The dead weight looked significant but the Russian managed. The square and the windows of the buildings around them were still empty, but it wouldn’t last. One local with a cell phone was all it would take to bring the police down on them.

“You’re driving,” Rapp said, keeping his weapon lined up on the man as he dragged what was left of the original driver into the cargo area. Rapp climbed into the passenger seat and pulled the door closed, pressing the tip of his silencer into the man’s ribs.

“Go. Nice and easy. No need to attract attention.”

The Russian seemed reluctant to lean back into the blood-soaked headrest and instead hunched over the wheel as he steered the car past an empty playground.

“What’s your name?” Rapp said.

“Vadim Yenotin.”

“Do you know who I am?”

The man swallowed and nodded.

“Then you understand your situation.”

“Yes.”

They turned onto a broader avenue and were immediately surrounded by the glare of headlights.

“You have two options, Vadim. The first is that I take you to a safe house with a soundproof basement. Things get ugly and you tell me everything you know.”

“I do not like this plan.” His accent was thick but understandable.

“You’re smarter than you look. Good. Option two is for you to answer all my questions completely and truthfully. After that, my boss calls your boss and they do a little horse-trading. You know the drill — we give up a little information and maybe pad a few of your superiors’ retirement accounts. A week later, you’re sitting in your apartment drinking vodka.”

“Yes. I like this very much. This is what should be done.”

“Why were you sent to pick Zhutov up?”

“The FSB received an email saying that he was being paid by the Americans.”

“Who was it from?”

“Joseph Rickman.”

“And you just believed it?”

“There was a great deal of information. The names of his handlers, information he’d passed to the CIA, dates, places. It said that he is the Sitting Bull that Rickman spoke of on the video.”

“When did you get the email?”

“Five days ago.”

Rapp pulled his gun from the man’s ribs and jammed it into his crotch. “I thought you weren’t going to lie to me, Vadim. Option one is now back on the table.”

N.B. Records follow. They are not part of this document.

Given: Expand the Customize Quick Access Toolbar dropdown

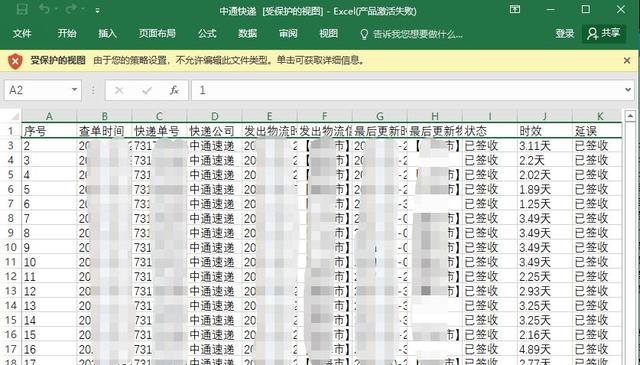Looking at the screenshot, I should coord(98,11).
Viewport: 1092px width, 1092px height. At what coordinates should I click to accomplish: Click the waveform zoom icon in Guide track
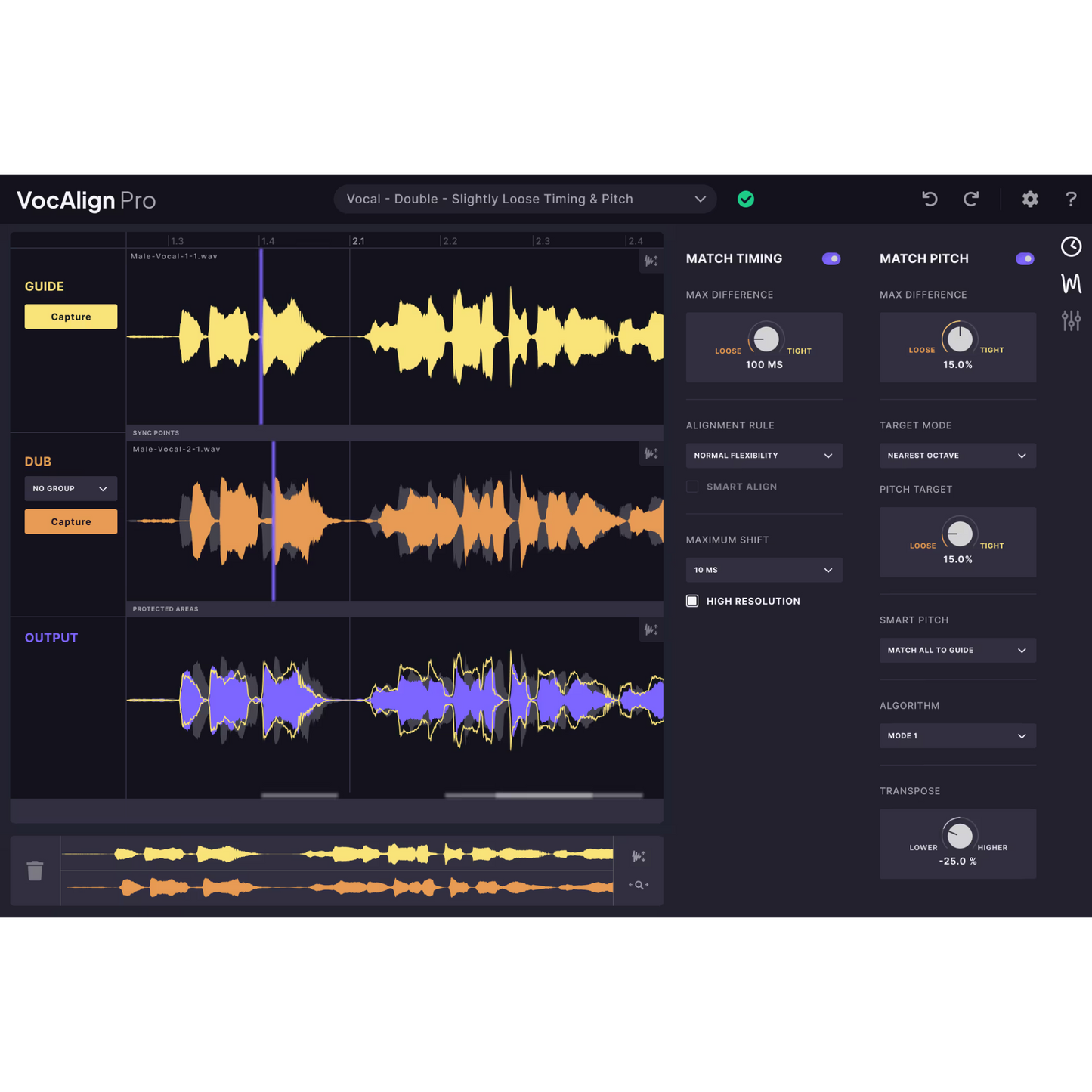pyautogui.click(x=651, y=261)
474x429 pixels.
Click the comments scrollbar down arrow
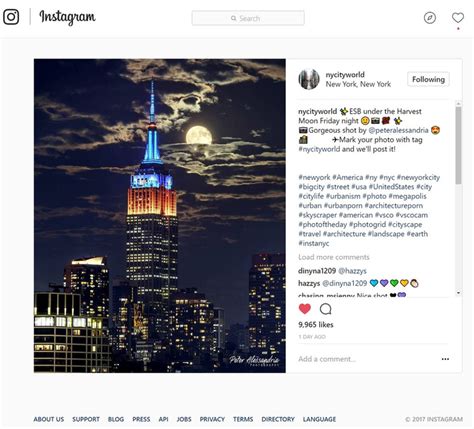click(458, 293)
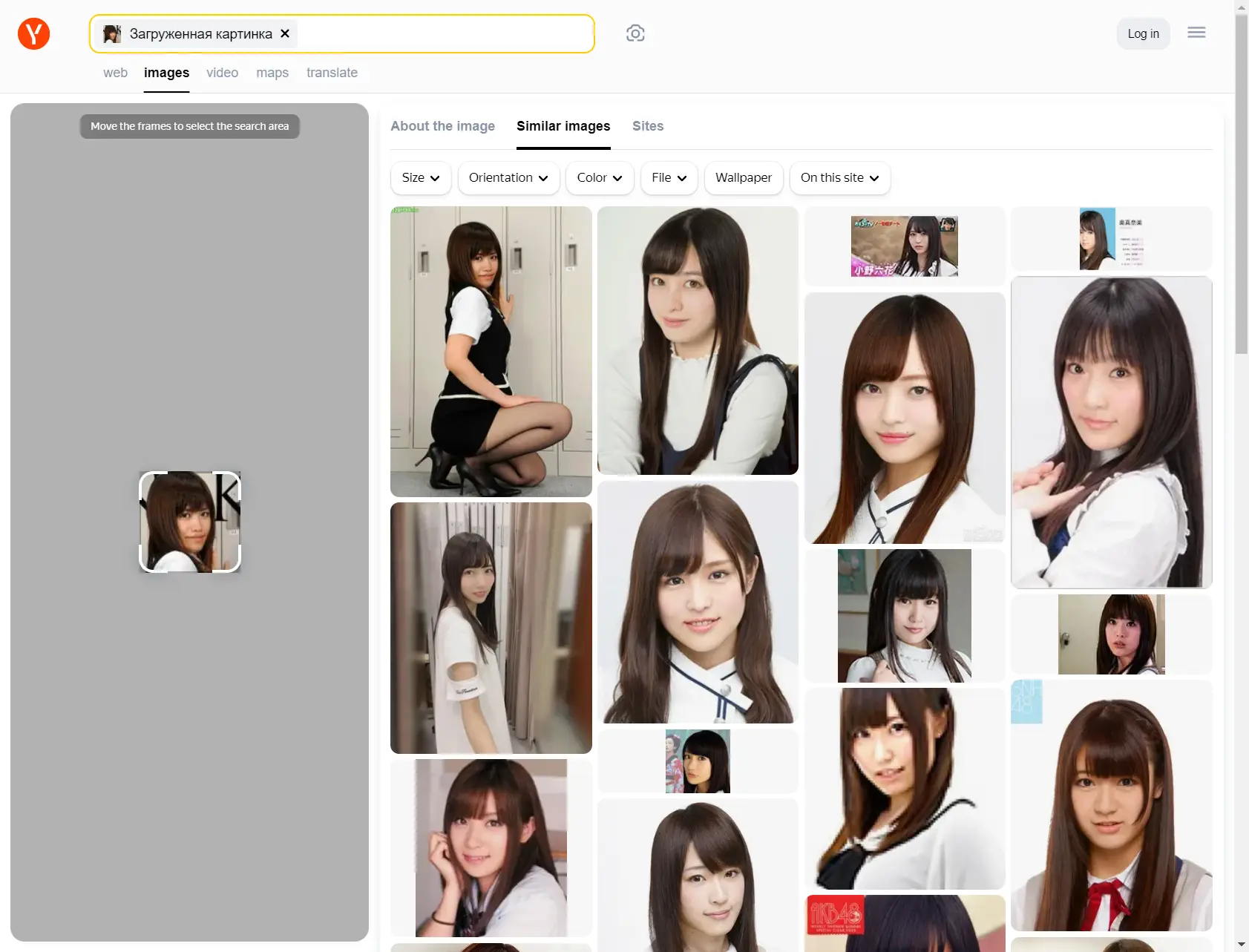The height and width of the screenshot is (952, 1249).
Task: Open the translate tab
Action: coord(332,73)
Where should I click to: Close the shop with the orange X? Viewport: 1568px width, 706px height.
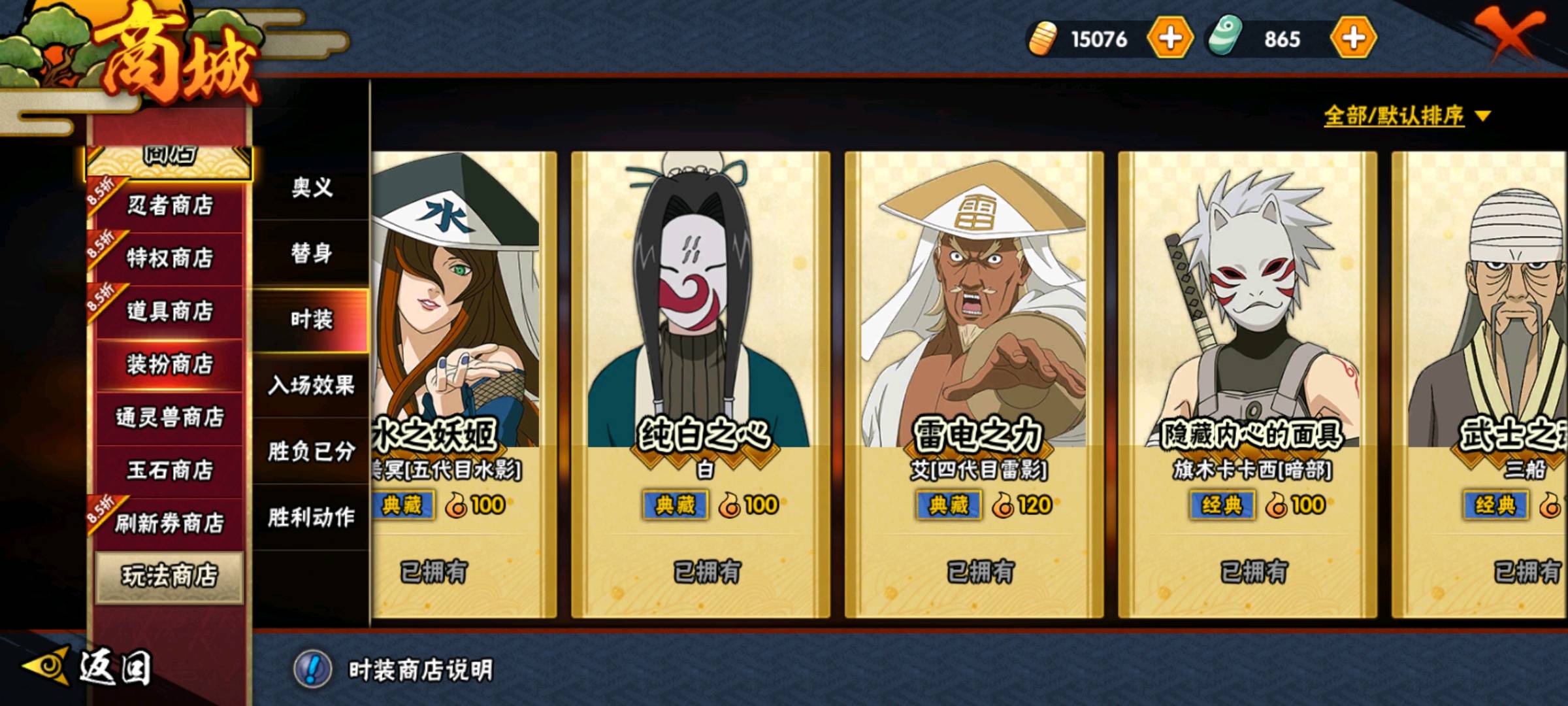(1512, 33)
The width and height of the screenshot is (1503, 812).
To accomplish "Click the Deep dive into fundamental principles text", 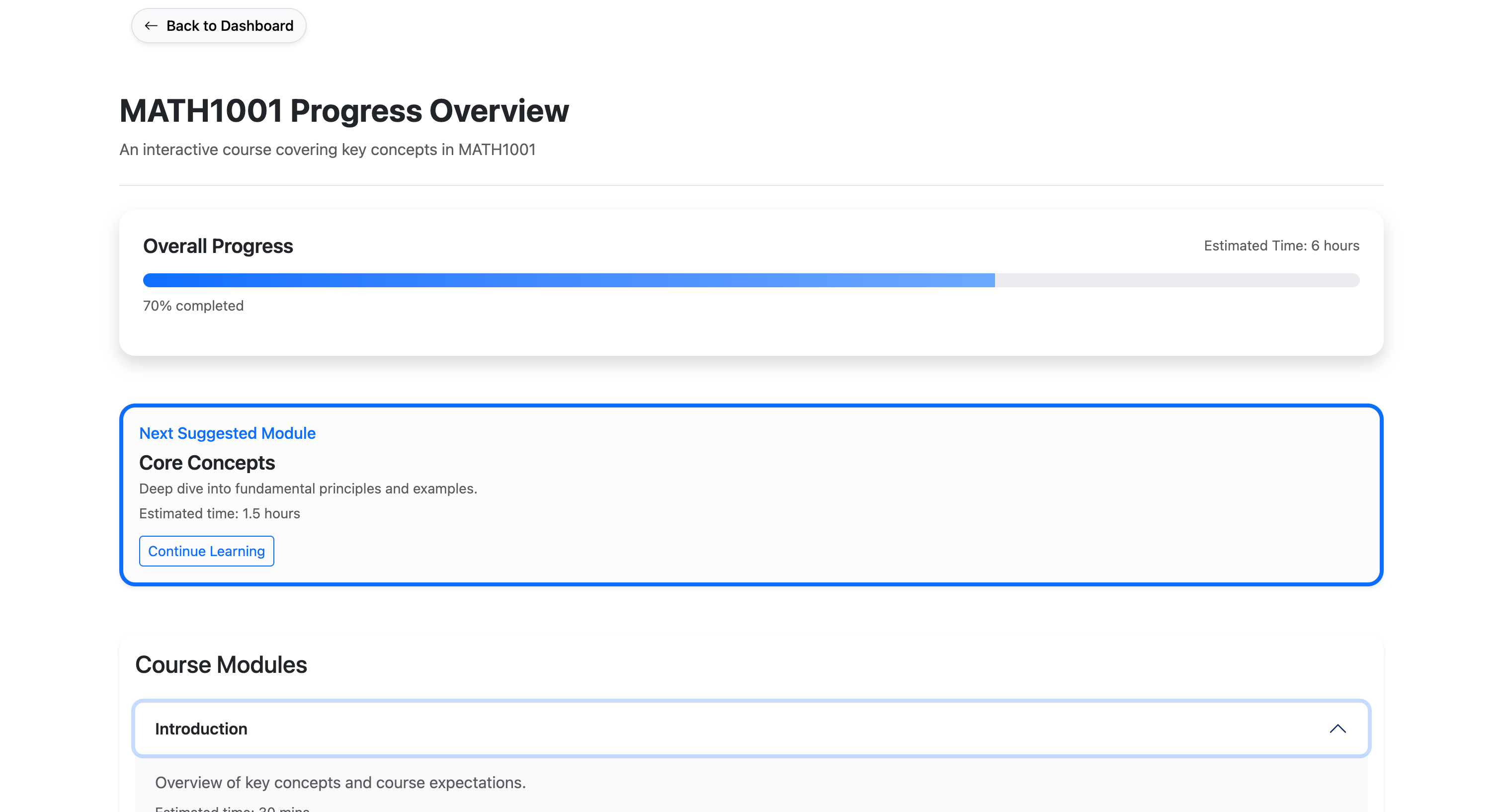I will (x=308, y=489).
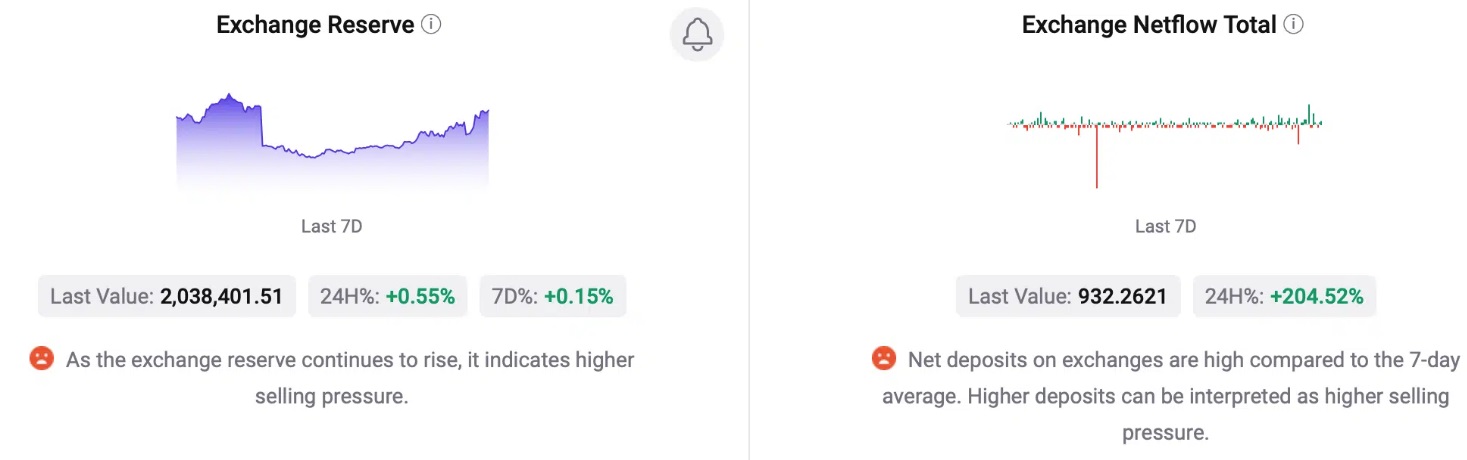Screen dimensions: 1467x460
Task: Click Last 7D label under Netflow chart
Action: click(1165, 227)
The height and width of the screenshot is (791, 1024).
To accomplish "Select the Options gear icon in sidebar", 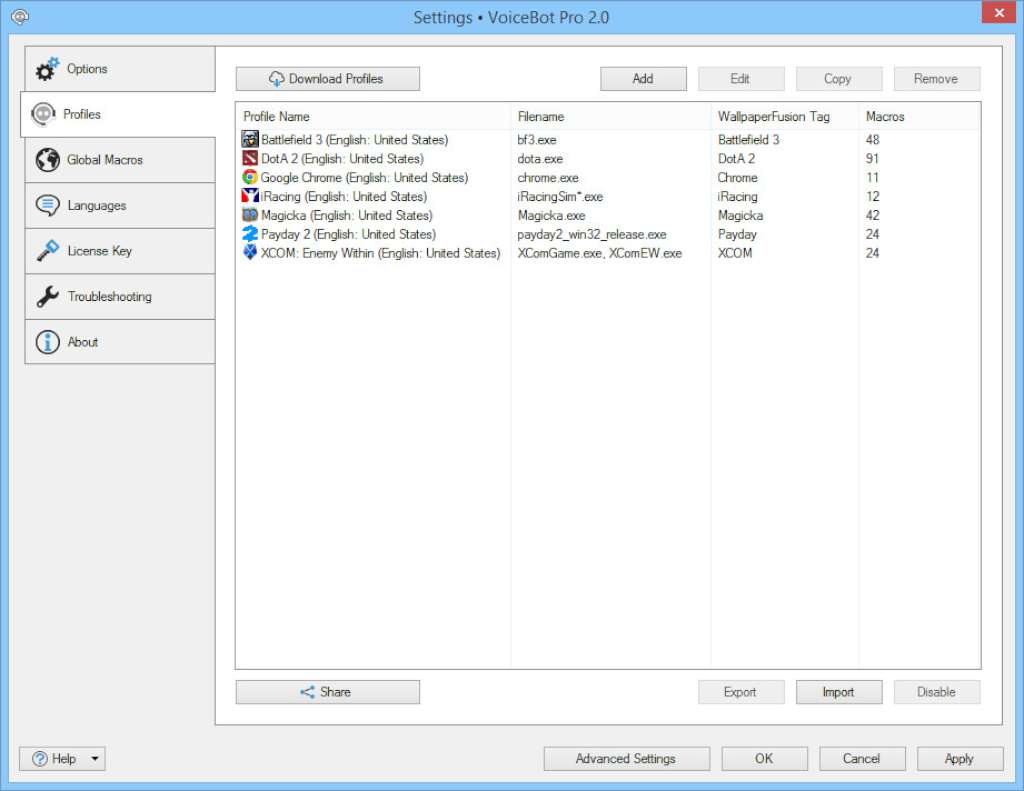I will (x=47, y=68).
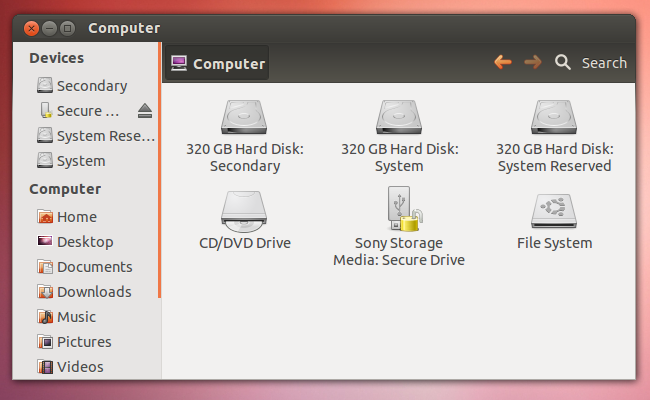Go back with the left arrow
Image resolution: width=650 pixels, height=400 pixels.
(x=503, y=62)
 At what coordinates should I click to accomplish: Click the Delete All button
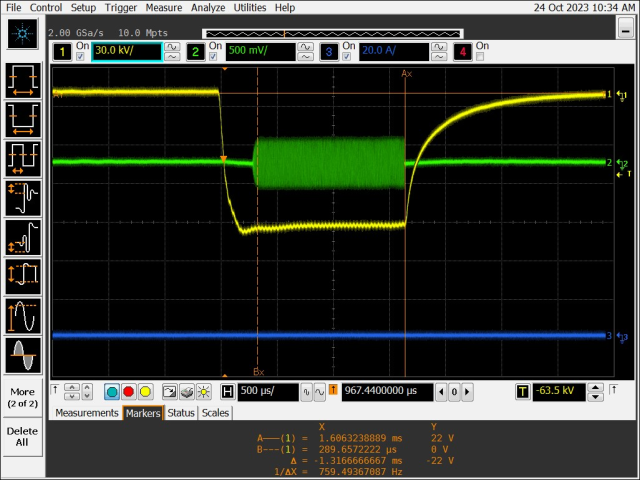22,436

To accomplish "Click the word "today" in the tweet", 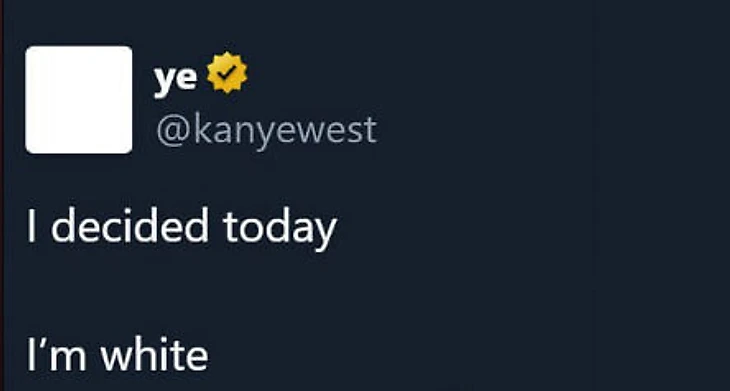I will [280, 229].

“No! I was informed five days ago. I saw the email myself. Our people checked the servers to confirm the date and to try to find where it came from. I swear!”

“Pull over on the next side street and park, Vadim. I don’t want you to run over anyone when I blow your nuts off.”

“I have no reason to lie to you about this! We arrived four days ago and began watching Zhutov to see if he would lead us to any of his contacts. We flew in on a commercial airliner and went through passport control. I can give you the names we used.”

“Joe Rickman died two weeks ago, Vadim. So unless he’s figured out a way to stuff his brain back into his skull, you have a serious problem.”

“Impossible! Please. Check my story. The CIA can do this easily. You will find that I am telling the truth.”

Rapp kept the silencer pressed into the man’s crotch, but his desire to pull the trigger began to wane. He had a nose for lies and the overwhelming impression he was getting from Yenotin was that he was very fond of his testicles. The Russian wasn’t one of the fanatics Rapp had spent his career dealing with. He wasn’t looking to get his fingernails pulled in an effort to please Allah. He was a professional who understood the zero-sum game played by world powers.

“You said your people tried to determine where the email came from. What did they learn?”

“Nothing. It traveled all over the world. There was no way to trace its source.”

Rapp let out a long breath and indicated for the man to turn right at the next intersection. Things had just gone from complete crap to insurmountable disaster.